Damals war ich nicht mehr so jung, als dass ich nichts davon kapiert hätte, aber eben auch noch nicht alt genug, das en detail zu verstehen. Aber immerhin hatte meine Generation mit 10 oder 12 Jahren schon ein stattliches Repertoire an Schlagwörtern drauf, die sie in diesem jungen Alter besser nicht draufgehabt hätte: Pershing II, SS-20 oder auch Atomtod.
Es war die Zeit der Katastrophenstimmung. Irgendwie schien alles kaputtzugehen. Der Wald starb, in Tschernobyl gabs nen Super-GAU, es gab sauren Regen, das Ozonloch, auf der ganzen Welt zig Hungersnöte und dann noch der Kalte Krieg und sein Atomwaffenpotential.

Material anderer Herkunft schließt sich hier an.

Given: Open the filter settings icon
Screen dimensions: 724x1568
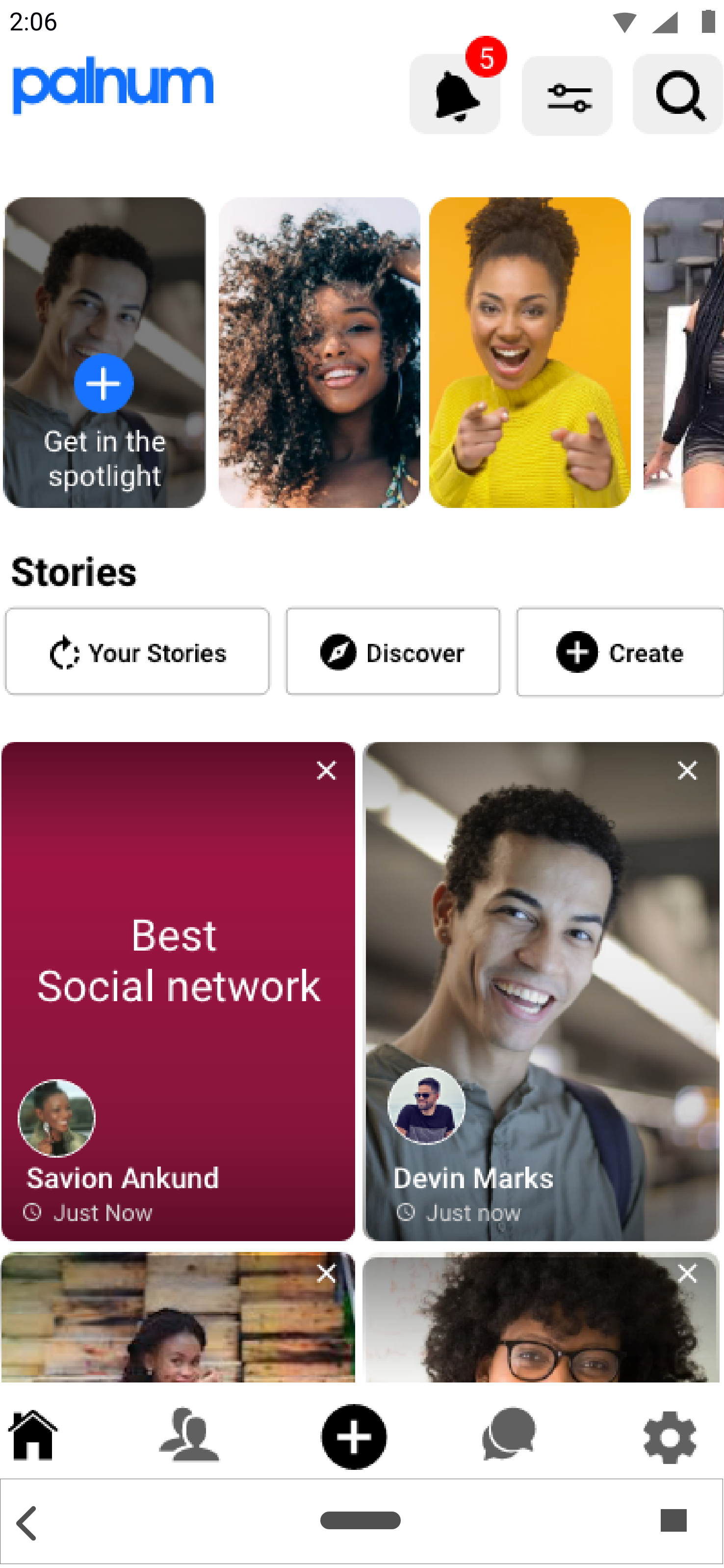Looking at the screenshot, I should coord(567,96).
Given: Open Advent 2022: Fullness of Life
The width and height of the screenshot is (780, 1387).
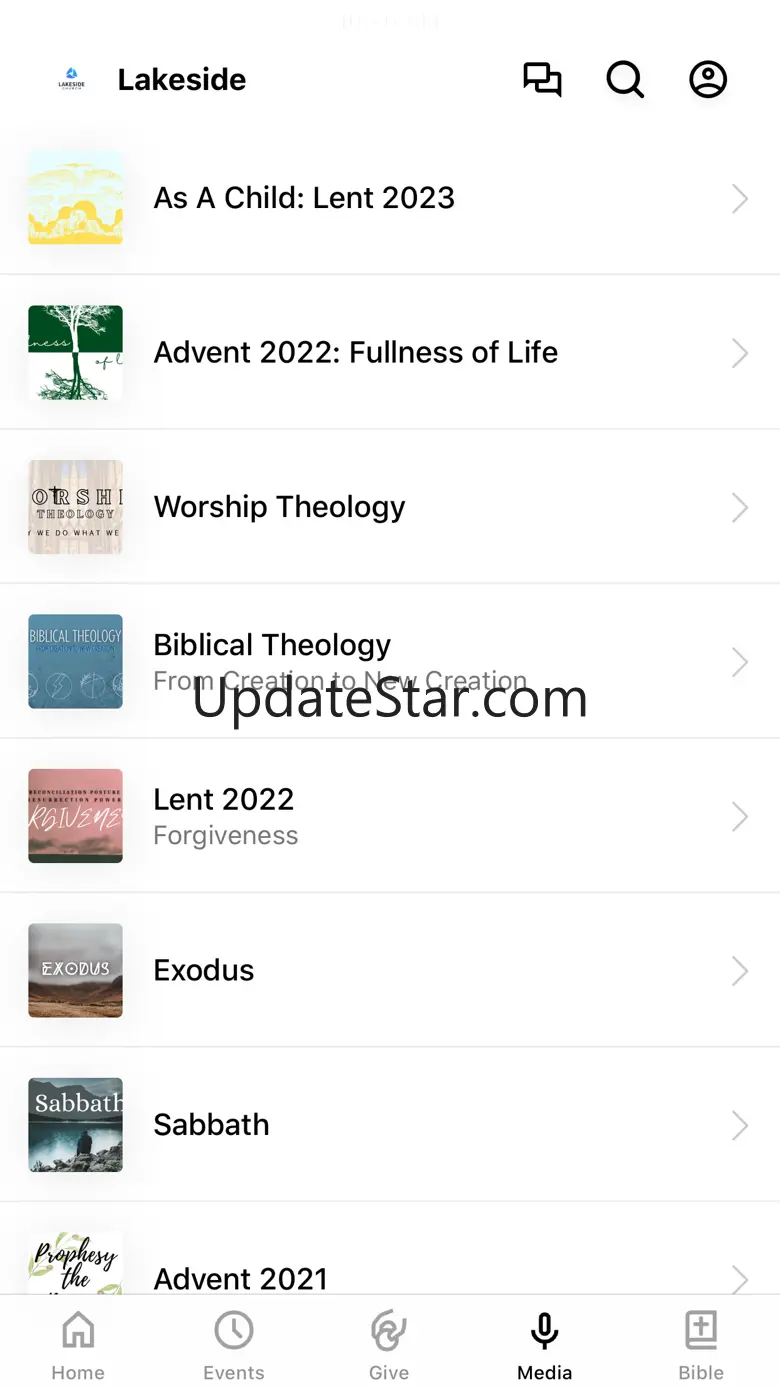Looking at the screenshot, I should pyautogui.click(x=390, y=353).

Der Weltuntergang schien nur eine Frage der Zeit. Gudrun Pausewangs "letzte Kinder von Schewenborn" war Standardliteratur im Deutschunterricht. Gott, waren wir froh, dass das Buch in Frankfurt spielte und nicht hier....
Die größte Sorge aber die wir uns bei der ganzen Situation machten, war die, ob uns noch genug Zeit bis zum ersten Sex bleibt, ehe dann an Ammargeddon der Hobbessche Leviathan am Himmel erscheint und alles in seinem Sog hinabreißt. 1985 schien es ziemlich unwahrscheinlich, dass es überhaupt mit dem Jahr 2000 klappt.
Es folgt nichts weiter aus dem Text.